- Problem
Return every record in full. Match each one exactly.

- Records shown

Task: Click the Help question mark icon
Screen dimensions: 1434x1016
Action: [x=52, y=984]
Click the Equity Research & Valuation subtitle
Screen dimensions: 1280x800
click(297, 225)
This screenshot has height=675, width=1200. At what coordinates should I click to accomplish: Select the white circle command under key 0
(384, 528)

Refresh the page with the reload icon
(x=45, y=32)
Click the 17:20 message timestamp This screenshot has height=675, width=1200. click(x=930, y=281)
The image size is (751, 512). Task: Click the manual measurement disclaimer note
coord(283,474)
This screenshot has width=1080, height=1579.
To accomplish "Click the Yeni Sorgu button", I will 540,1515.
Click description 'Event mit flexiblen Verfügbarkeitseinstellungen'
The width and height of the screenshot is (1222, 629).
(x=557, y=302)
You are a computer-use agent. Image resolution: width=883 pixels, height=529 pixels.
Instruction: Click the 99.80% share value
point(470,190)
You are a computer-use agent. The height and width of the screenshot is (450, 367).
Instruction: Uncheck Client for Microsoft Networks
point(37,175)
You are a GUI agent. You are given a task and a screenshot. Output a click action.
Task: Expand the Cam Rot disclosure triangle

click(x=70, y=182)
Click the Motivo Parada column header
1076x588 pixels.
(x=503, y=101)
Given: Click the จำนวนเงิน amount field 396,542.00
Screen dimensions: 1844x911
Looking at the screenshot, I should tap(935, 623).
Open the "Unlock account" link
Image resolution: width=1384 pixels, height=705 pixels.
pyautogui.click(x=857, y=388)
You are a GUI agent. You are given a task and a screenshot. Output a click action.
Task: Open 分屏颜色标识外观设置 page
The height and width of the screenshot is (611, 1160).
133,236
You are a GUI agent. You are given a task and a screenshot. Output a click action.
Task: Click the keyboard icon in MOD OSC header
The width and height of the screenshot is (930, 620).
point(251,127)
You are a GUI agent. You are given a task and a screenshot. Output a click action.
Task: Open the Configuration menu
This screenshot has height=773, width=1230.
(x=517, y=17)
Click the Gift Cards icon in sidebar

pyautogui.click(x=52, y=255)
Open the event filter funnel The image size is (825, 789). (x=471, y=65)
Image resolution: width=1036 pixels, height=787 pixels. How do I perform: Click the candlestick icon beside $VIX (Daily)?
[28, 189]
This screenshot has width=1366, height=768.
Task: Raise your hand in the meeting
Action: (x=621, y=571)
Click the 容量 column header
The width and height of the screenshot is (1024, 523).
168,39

- Answer to this exercise
Task: Click the Help question mark icon
Screen dimensions: 1434x1016
Action: [x=52, y=984]
Click the Equity Research & Valuation subtitle
Screen dimensions: 1280x800
click(297, 225)
This screenshot has height=675, width=1200. At what coordinates should I click to accomplish: Select the white circle command under key 0
(384, 528)

Refresh the page with the reload icon
(x=45, y=32)
Click the 17:20 message timestamp This screenshot has height=675, width=1200. click(x=930, y=281)
The image size is (751, 512). Task: Click the manual measurement disclaimer note
coord(283,474)
This screenshot has width=1080, height=1579.
To accomplish "Click the Yeni Sorgu button", I will 540,1515.
Click description 'Event mit flexiblen Verfügbarkeitseinstellungen'
The width and height of the screenshot is (1222, 629).
(x=557, y=302)
You are a computer-use agent. Image resolution: width=883 pixels, height=529 pixels.
Instruction: Click the 99.80% share value
point(470,190)
You are a computer-use agent. The height and width of the screenshot is (450, 367).
Instruction: Uncheck Client for Microsoft Networks
point(37,175)
You are a GUI agent. You are given a task and a screenshot. Output a click action.
Task: Expand the Cam Rot disclosure triangle

click(x=70, y=182)
Click the Motivo Parada column header
1076x588 pixels.
(x=503, y=101)
Given: Click the จำนวนเงิน amount field 396,542.00
Screen dimensions: 1844x911
Looking at the screenshot, I should tap(935, 623).
Open the "Unlock account" link
Image resolution: width=1384 pixels, height=705 pixels.
pyautogui.click(x=857, y=388)
You are a GUI agent. You are given a task and a screenshot. Output a click action.
Task: Open 分屏颜色标识外观设置 page
The height and width of the screenshot is (611, 1160).
133,236
You are a GUI agent. You are given a task and a screenshot. Output a click action.
Task: Click the keyboard icon in MOD OSC header
The width and height of the screenshot is (930, 620).
point(251,127)
You are a GUI agent. You are given a task and a screenshot. Output a click action.
Task: Open the Configuration menu
This screenshot has height=773, width=1230.
(x=517, y=17)
Click the Gift Cards icon in sidebar

pyautogui.click(x=52, y=255)
Open the event filter funnel The image size is (825, 789). (x=471, y=65)
Image resolution: width=1036 pixels, height=787 pixels. How do I perform: Click the candlestick icon beside $VIX (Daily)?
[28, 189]
This screenshot has width=1366, height=768.
Task: Raise your hand in the meeting
Action: (x=621, y=571)
Click the 容量 column header
The width and height of the screenshot is (1024, 523).
168,39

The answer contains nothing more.